Beliau penulis novel-novel best seller yang karyanya banyak
digandrungi pembaca. Novel-novel beliau juga banyak yang diangkat ke
layar lebar. Penghargaan demi penghargaan sastra juga beliau terima,
baik tingkat nasional maupun Asia Tenggara. Salah satu novel beliau
yang paling fenomenal adalah Ayat-ayat Cinta. Novel tersebut terbit
sekitar tahun 2004.
Ternyata
pada akhir 2015 lalu terbitlah novel Ayat-ayat Cinta 2. Saya tak
menyangka novel Ayat-ayat Cinta yang booming
di masa lalu tersebut akan ada sekuelnya. Saya pikir sudah tamat saja
ceritanya.
Karena
rentang waktu dari novel pertama ke novel kedua begitu lama, jujur
saya malas mau beli. Apalagi setelah melihat tingkat ketebalannya
yang menyerupai bantal mini. Saya tetap tidak tertarik meskipun buku
tersebut sudah dengan anggunnya bertengger di rak best seller di toko
buku.
Hingga
akhirnya pada bulan Januari, saya dapat rezeki.. Saya menang lomba
dan salah satu hadiah lomba tersebut adalah buku Ayat-ayat Cinta 2.
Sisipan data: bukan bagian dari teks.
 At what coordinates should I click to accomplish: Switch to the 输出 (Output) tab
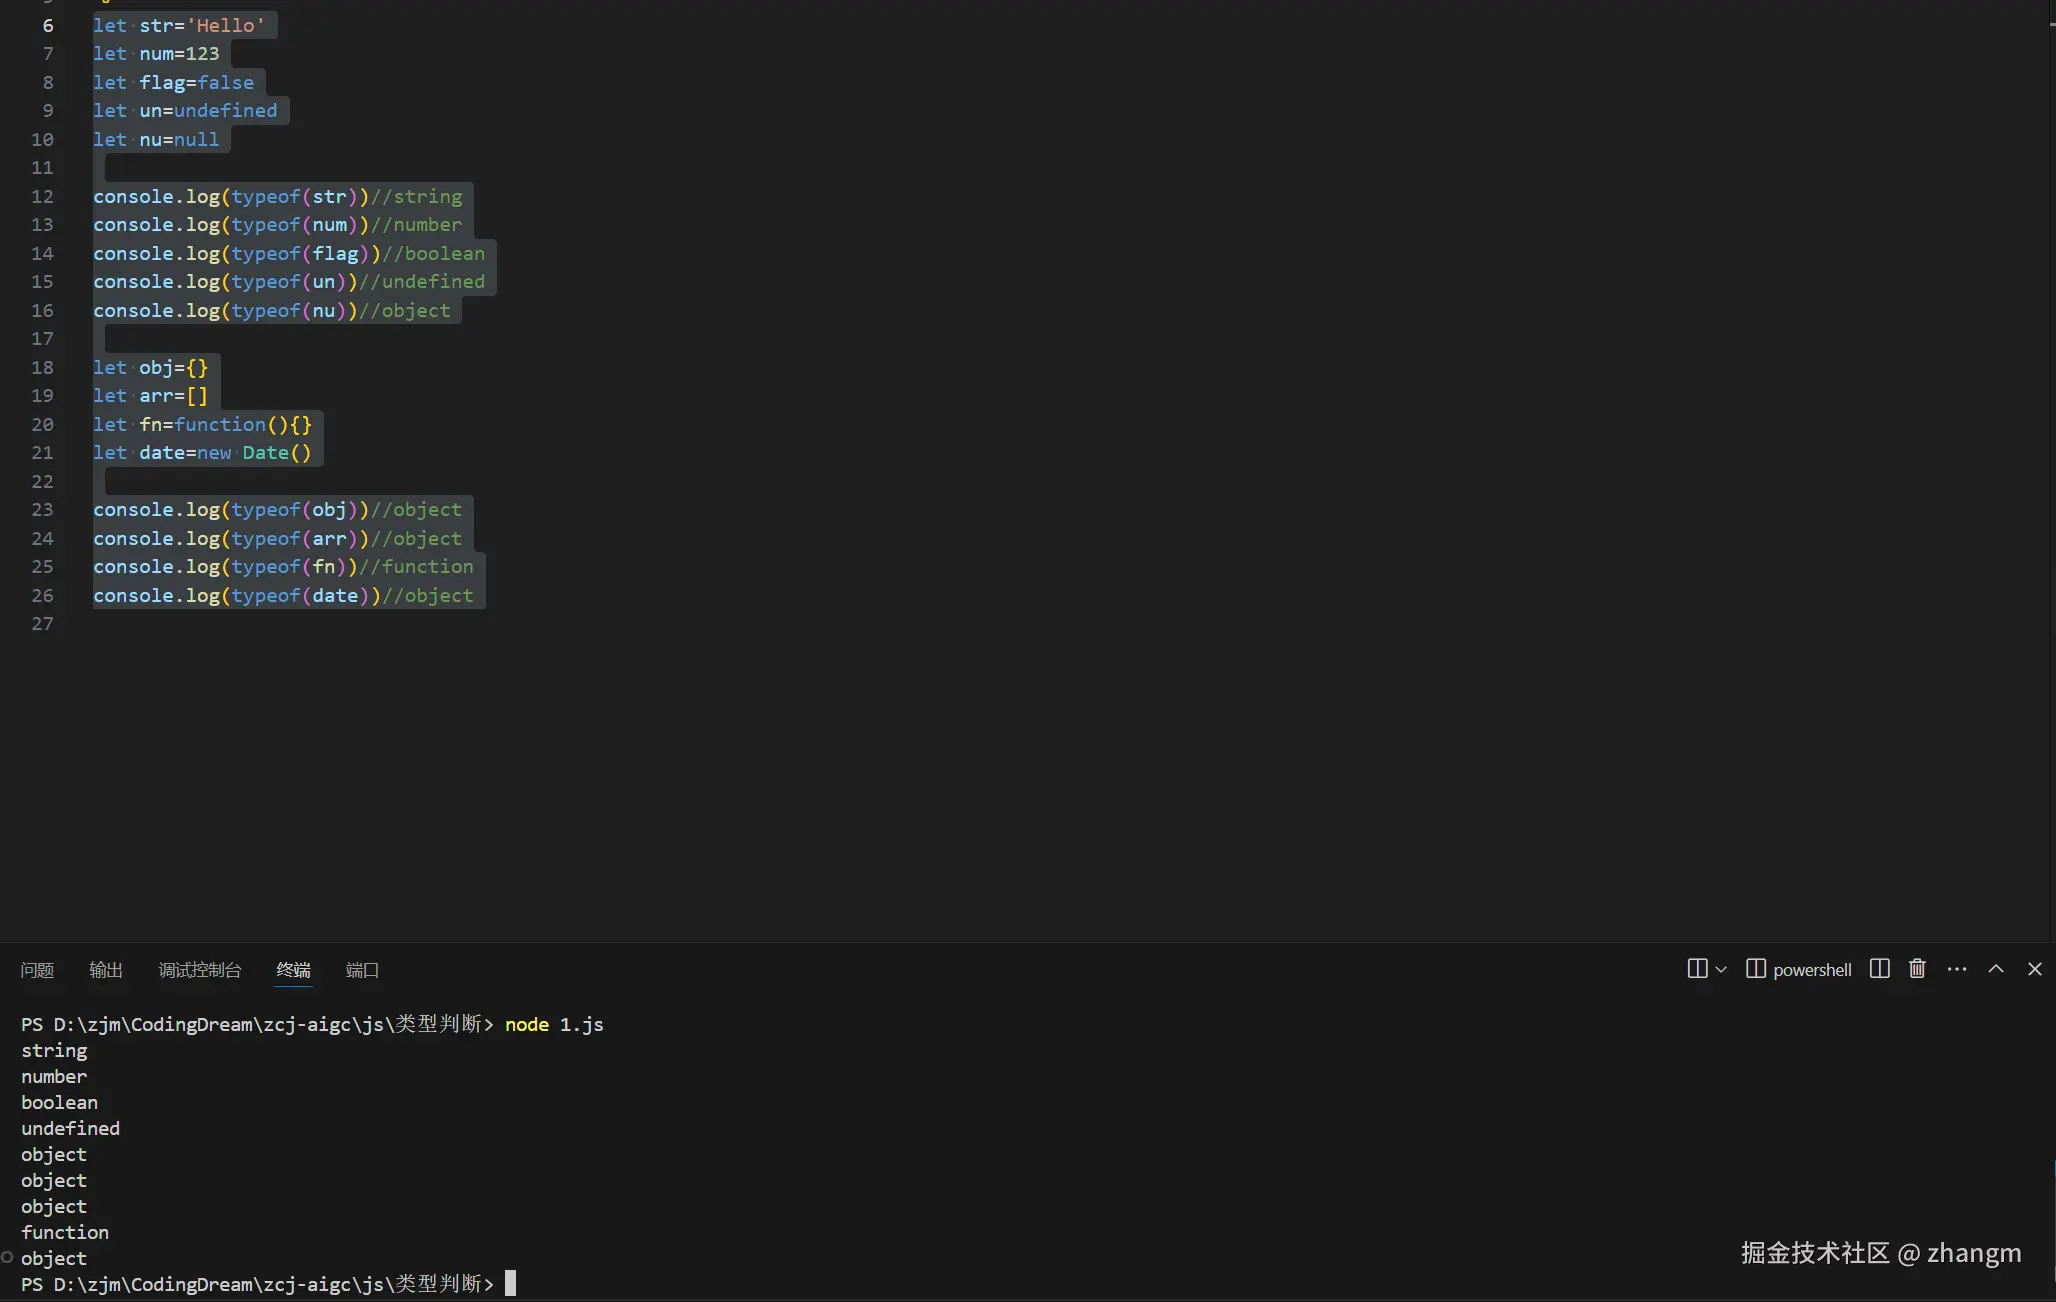(x=105, y=970)
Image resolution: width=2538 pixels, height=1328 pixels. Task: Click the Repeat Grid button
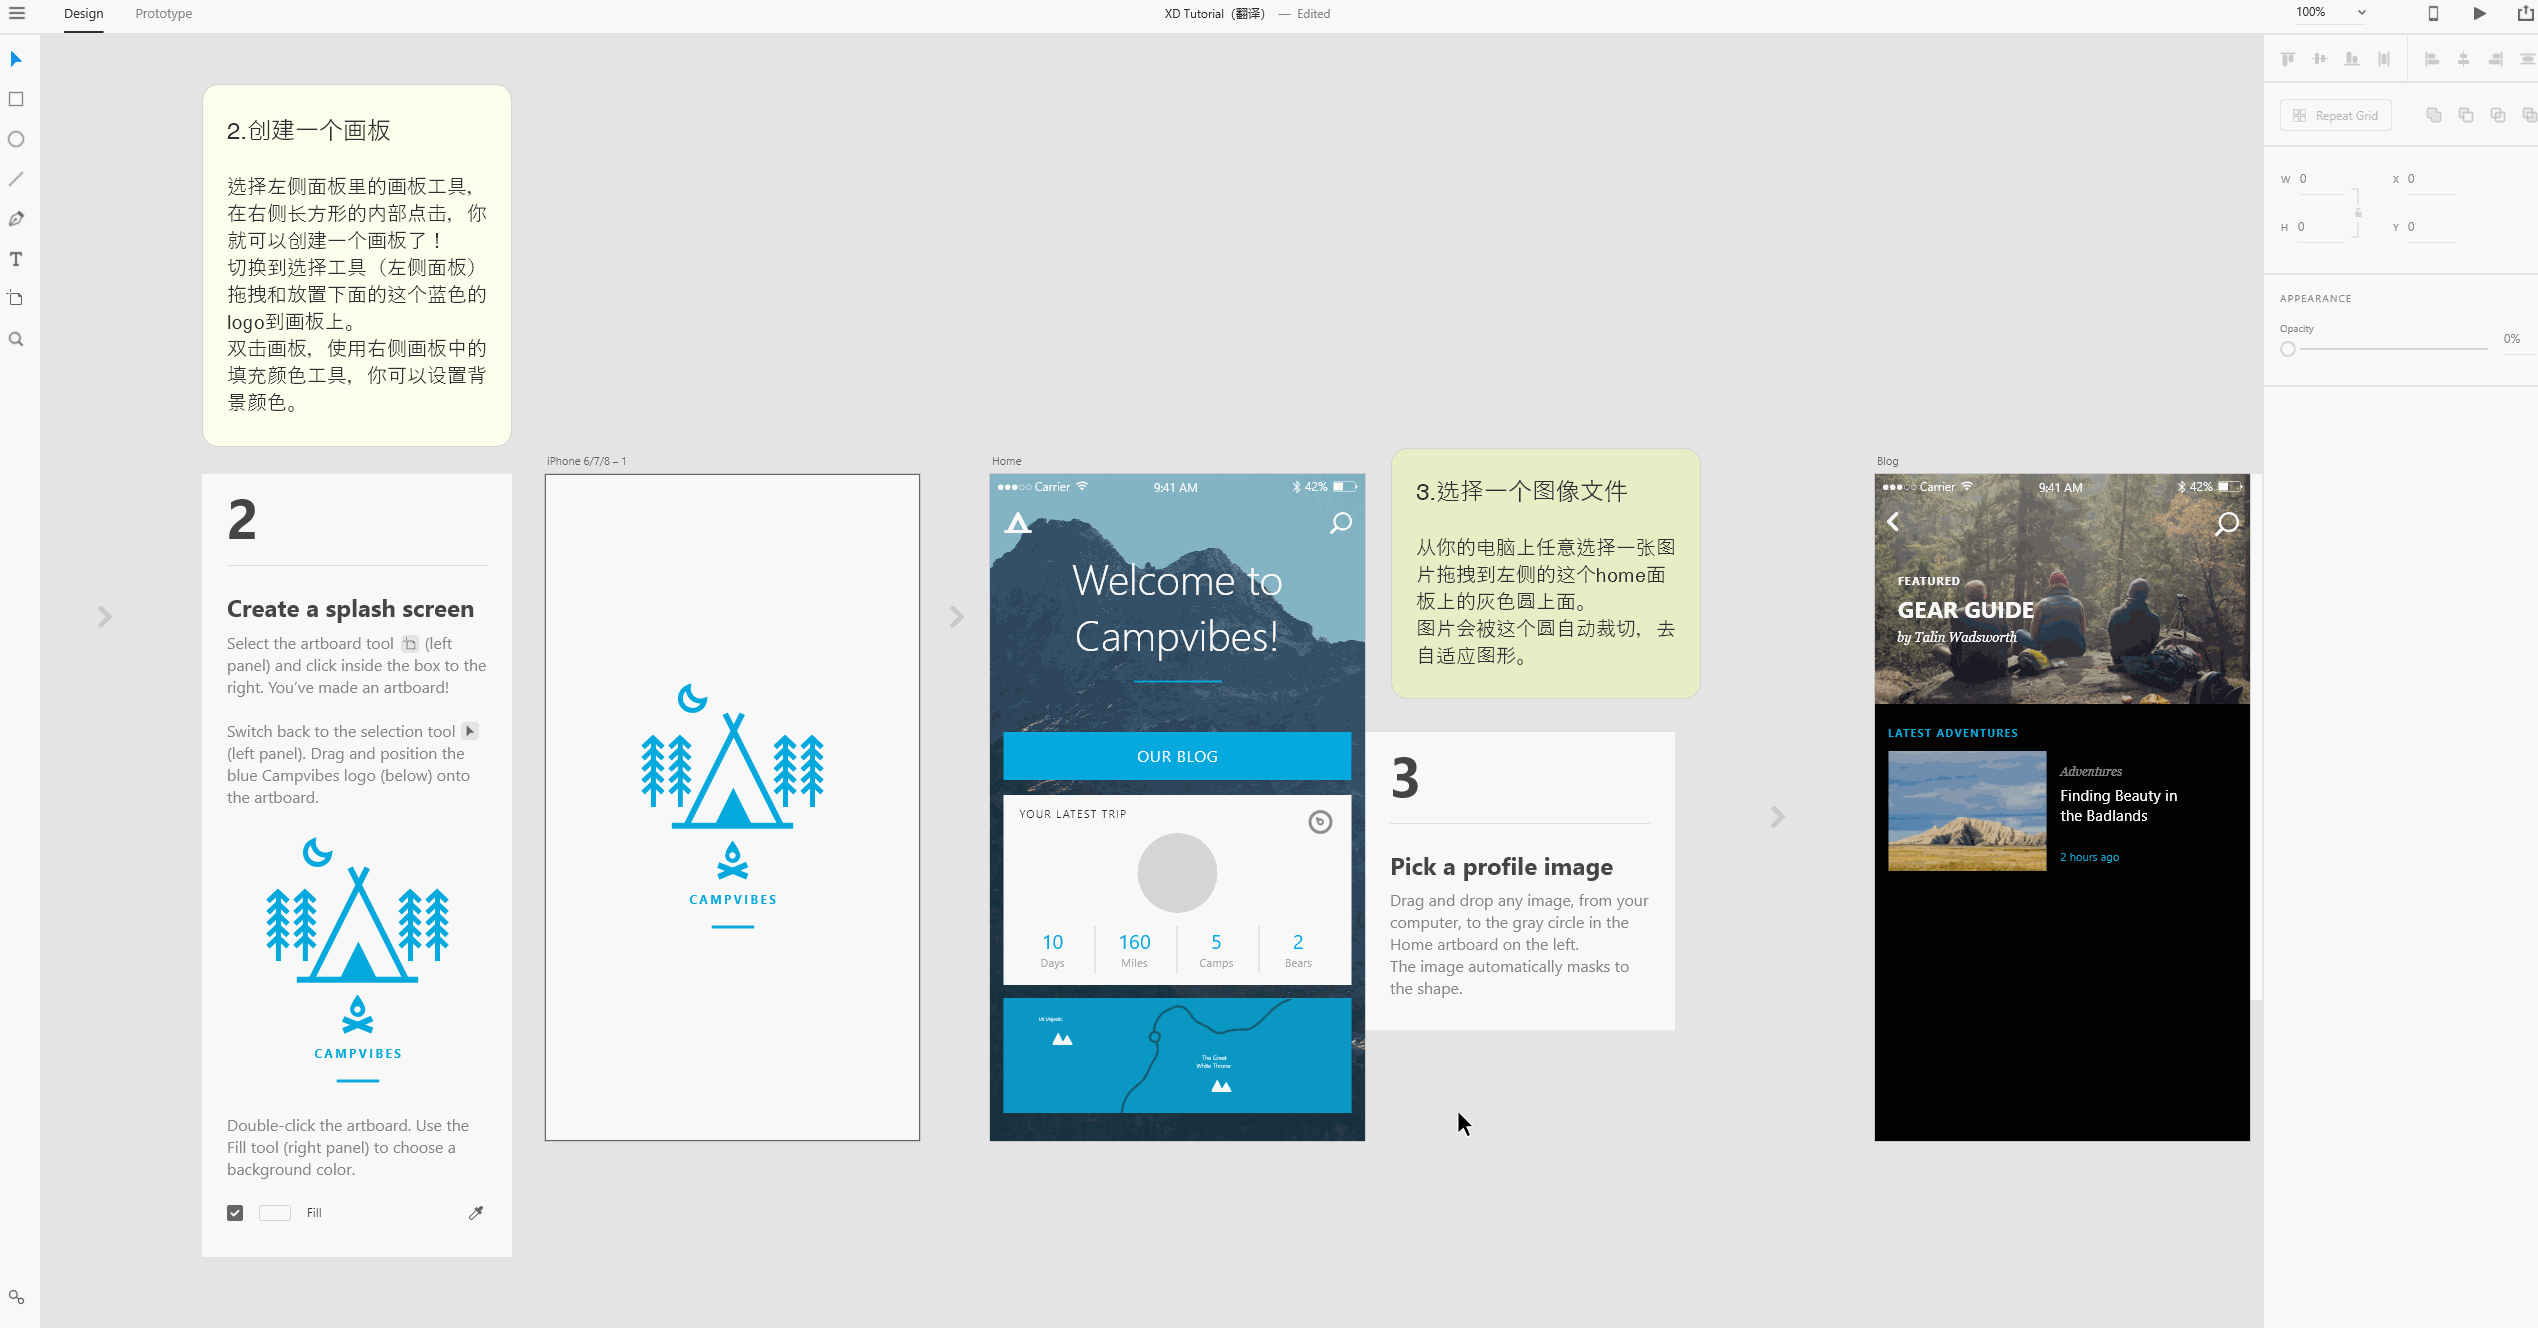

Mulailah saya membaca. Ternyata... Saya ketagihan. Saya ketagihan
sampai lupa kalau waktu itu saya lagi dapat musibah. Saya benar-benar
larut dalam kisah Fahri yang sudah tinggal di Inggris, lebih tepatnya
di Edinburgh.
Jadi
novel Ayat-ayat Cita 2 ini pada dasarnya bercerita mengenai sosok
Fahri dalam menghadapi Islamofobia dan kegalauannya menunggu
kepastian kabar tentang Aisha.
Dalam
novel ini, Fahri telah menjadi seorang peneliti sekaligus pengajar di
University of Edinburgh, Inggris. Selain mengajar, Fahri juga
menjalankan bisnis butik dan minimarket di sana. Fahri tinggal di
kawasan perumahan Stoneyhill bersama asistennya, Paman Hulusi.
Kemudian hadir Misbah, sahabatnya, yang ikut menumpang, juga Sabina,
seorang perempuan misterius nan buruk rupa.
Hidup
menjadi kaum minoritas di Inggris memiliki tantangan tersendiri bagi
Fahri. Adalah Keira dan Jason yang merupakan tetangga sebelah rumah
Fahri, namun seringkali bersikap buruk karena Fahri seorang muslim.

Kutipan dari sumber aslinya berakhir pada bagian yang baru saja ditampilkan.